### What is needed
Word for word, transcribe the material below from its first line to the line with "This screenshot has width=415, height=178.", both included.

### Task input
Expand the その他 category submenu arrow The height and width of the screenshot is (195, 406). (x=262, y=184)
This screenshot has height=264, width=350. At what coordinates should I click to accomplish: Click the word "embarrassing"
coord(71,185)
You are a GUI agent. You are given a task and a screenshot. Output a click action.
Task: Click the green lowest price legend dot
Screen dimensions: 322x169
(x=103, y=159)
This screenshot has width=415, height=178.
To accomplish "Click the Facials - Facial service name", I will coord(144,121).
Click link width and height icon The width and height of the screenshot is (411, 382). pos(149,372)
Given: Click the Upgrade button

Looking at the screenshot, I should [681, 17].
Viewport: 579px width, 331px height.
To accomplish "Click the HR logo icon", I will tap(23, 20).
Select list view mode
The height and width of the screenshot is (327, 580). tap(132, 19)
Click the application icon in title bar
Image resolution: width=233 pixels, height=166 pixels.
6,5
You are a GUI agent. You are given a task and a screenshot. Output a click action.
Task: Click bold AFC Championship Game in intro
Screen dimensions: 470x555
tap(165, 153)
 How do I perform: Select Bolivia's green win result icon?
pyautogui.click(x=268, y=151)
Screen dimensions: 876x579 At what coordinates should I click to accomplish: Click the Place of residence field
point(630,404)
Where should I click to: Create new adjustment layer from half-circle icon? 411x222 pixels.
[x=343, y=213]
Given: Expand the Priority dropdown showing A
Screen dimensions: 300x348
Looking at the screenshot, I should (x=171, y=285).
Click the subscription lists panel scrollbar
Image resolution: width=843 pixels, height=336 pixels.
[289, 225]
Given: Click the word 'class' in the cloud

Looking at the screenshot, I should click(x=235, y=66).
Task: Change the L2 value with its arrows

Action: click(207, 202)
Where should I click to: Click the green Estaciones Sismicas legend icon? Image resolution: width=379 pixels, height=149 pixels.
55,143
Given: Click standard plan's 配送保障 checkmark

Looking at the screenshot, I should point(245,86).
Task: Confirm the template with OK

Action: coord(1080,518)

### Your solution
Expand the その他 category submenu arrow The height and width of the screenshot is (195, 406). (x=262, y=184)
This screenshot has height=264, width=350. At what coordinates should I click to accomplish: Click the word "embarrassing"
coord(71,185)
You are a GUI agent. You are given a task and a screenshot. Output a click action.
Task: Click the green lowest price legend dot
Screen dimensions: 322x169
(x=103, y=159)
This screenshot has width=415, height=178.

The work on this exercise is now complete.